[Entries taken from a collection]
==============================
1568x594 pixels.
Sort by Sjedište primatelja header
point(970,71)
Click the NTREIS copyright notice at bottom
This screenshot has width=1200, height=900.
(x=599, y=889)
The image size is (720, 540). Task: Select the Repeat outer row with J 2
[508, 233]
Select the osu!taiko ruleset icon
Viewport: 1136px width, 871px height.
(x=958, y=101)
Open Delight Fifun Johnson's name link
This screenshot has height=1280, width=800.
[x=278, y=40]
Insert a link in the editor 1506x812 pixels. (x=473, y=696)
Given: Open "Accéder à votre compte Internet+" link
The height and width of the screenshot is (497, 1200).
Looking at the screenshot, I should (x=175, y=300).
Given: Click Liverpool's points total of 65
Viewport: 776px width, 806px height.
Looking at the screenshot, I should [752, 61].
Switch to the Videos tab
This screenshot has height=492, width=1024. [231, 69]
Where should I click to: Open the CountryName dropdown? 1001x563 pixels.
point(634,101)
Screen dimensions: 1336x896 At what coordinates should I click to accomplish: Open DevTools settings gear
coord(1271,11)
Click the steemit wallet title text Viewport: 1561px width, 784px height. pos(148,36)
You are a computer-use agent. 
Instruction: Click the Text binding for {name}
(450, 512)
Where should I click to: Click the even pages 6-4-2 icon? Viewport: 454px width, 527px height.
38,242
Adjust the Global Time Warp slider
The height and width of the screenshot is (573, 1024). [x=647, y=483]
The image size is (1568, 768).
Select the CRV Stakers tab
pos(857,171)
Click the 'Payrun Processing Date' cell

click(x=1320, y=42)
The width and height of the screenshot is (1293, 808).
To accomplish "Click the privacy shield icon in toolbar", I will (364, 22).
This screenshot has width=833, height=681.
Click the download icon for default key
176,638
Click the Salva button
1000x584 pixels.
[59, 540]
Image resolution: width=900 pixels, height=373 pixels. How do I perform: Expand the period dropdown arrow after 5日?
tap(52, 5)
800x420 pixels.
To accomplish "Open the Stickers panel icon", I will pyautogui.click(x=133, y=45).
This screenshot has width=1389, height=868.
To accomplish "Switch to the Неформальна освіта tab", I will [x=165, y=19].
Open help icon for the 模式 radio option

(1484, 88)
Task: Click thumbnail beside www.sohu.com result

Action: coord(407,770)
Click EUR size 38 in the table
==============================
Write out, word for word, the line containing "This screenshot has width=1389, height=868." and every line after it to the end of the data above.

- Answer box
This screenshot has width=1389, height=868.
To accomplish "Switch to the Неформальна освіта tab", I will [x=165, y=19].
Open help icon for the 模式 radio option

(1484, 88)
Task: Click thumbnail beside www.sohu.com result

Action: coord(407,770)
Click EUR size 38 in the table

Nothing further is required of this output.